Collected data entries
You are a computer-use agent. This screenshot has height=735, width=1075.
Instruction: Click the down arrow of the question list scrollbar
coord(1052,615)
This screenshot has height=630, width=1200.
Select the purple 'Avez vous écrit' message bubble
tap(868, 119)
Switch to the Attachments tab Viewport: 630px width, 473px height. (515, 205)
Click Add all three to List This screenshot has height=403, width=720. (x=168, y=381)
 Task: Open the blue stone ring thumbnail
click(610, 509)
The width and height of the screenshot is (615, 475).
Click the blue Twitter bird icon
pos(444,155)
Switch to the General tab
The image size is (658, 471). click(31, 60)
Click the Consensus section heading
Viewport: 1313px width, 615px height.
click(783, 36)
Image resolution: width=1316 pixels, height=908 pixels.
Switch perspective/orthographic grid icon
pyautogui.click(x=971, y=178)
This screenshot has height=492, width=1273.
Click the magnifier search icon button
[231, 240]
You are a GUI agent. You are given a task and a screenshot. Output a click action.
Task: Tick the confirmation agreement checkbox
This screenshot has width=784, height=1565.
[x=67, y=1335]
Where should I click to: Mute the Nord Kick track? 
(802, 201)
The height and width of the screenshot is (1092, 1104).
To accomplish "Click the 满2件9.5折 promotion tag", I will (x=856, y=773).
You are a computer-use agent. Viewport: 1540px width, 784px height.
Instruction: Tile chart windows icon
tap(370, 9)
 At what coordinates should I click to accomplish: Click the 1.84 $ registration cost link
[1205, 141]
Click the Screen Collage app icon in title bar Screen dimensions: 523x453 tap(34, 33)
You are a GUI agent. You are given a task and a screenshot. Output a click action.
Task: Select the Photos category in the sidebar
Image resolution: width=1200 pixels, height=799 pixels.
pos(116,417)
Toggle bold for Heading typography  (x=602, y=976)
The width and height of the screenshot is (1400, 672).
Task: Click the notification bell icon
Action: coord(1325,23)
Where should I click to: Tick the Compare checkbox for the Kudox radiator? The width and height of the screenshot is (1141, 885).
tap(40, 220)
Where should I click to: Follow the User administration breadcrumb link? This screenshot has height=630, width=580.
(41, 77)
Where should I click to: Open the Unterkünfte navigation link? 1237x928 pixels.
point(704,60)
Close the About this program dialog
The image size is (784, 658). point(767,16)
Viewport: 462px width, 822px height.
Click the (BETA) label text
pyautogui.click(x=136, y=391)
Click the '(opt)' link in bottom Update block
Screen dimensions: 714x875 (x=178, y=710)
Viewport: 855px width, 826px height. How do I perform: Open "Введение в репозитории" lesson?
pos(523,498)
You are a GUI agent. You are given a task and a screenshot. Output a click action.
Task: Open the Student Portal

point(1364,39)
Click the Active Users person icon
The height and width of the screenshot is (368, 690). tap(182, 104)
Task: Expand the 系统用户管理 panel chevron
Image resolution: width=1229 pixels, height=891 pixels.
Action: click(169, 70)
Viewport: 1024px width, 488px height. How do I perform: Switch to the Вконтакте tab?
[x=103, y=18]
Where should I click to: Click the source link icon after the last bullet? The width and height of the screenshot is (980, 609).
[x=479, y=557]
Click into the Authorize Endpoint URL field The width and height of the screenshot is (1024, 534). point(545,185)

# Your goal
The entries are to be transcribed exactly, each line in full.

# Task response
You are a computer-use agent. This screenshot has height=735, width=1075.
Instruction: Click the down arrow of the question list scrollbar
coord(1052,615)
This screenshot has height=630, width=1200.
Select the purple 'Avez vous écrit' message bubble
tap(868, 119)
Switch to the Attachments tab Viewport: 630px width, 473px height. (515, 205)
Click Add all three to List This screenshot has height=403, width=720. (x=168, y=381)
 Task: Open the blue stone ring thumbnail
click(610, 509)
The width and height of the screenshot is (615, 475).
Click the blue Twitter bird icon
pos(444,155)
Switch to the General tab
The image size is (658, 471). click(31, 60)
Click the Consensus section heading
Viewport: 1313px width, 615px height.
click(783, 36)
Image resolution: width=1316 pixels, height=908 pixels.
Switch perspective/orthographic grid icon
pyautogui.click(x=971, y=178)
This screenshot has height=492, width=1273.
Click the magnifier search icon button
[231, 240]
You are a GUI agent. You are given a task and a screenshot. Output a click action.
Task: Tick the confirmation agreement checkbox
This screenshot has width=784, height=1565.
[x=67, y=1335]
Where should I click to: Mute the Nord Kick track? 
(802, 201)
The height and width of the screenshot is (1092, 1104).
To accomplish "Click the 满2件9.5折 promotion tag", I will (x=856, y=773).
You are a computer-use agent. Viewport: 1540px width, 784px height.
Instruction: Tile chart windows icon
tap(370, 9)
 At what coordinates should I click to accomplish: Click the 1.84 $ registration cost link
[1205, 141]
Click the Screen Collage app icon in title bar Screen dimensions: 523x453 tap(34, 33)
You are a GUI agent. You are given a task and a screenshot. Output a click action.
Task: Select the Photos category in the sidebar
Image resolution: width=1200 pixels, height=799 pixels.
pos(116,417)
Toggle bold for Heading typography  (x=602, y=976)
The width and height of the screenshot is (1400, 672).
Task: Click the notification bell icon
Action: coord(1325,23)
Where should I click to: Tick the Compare checkbox for the Kudox radiator? The width and height of the screenshot is (1141, 885).
tap(40, 220)
Where should I click to: Follow the User administration breadcrumb link? This screenshot has height=630, width=580.
(41, 77)
Where should I click to: Open the Unterkünfte navigation link? 1237x928 pixels.
point(704,60)
Close the About this program dialog
The image size is (784, 658). point(767,16)
Viewport: 462px width, 822px height.
Click the (BETA) label text
pyautogui.click(x=136, y=391)
Click the '(opt)' link in bottom Update block
Screen dimensions: 714x875 (x=178, y=710)
Viewport: 855px width, 826px height. How do I perform: Open "Введение в репозитории" lesson?
pos(523,498)
You are a GUI agent. You are given a task and a screenshot. Output a click action.
Task: Open the Student Portal

point(1364,39)
Click the Active Users person icon
The height and width of the screenshot is (368, 690). tap(182, 104)
Task: Expand the 系统用户管理 panel chevron
Image resolution: width=1229 pixels, height=891 pixels.
Action: click(169, 70)
Viewport: 1024px width, 488px height. How do I perform: Switch to the Вконтакте tab?
[x=103, y=18]
Where should I click to: Click the source link icon after the last bullet? The width and height of the screenshot is (980, 609).
[x=479, y=557]
Click into the Authorize Endpoint URL field The width and height of the screenshot is (1024, 534). point(545,185)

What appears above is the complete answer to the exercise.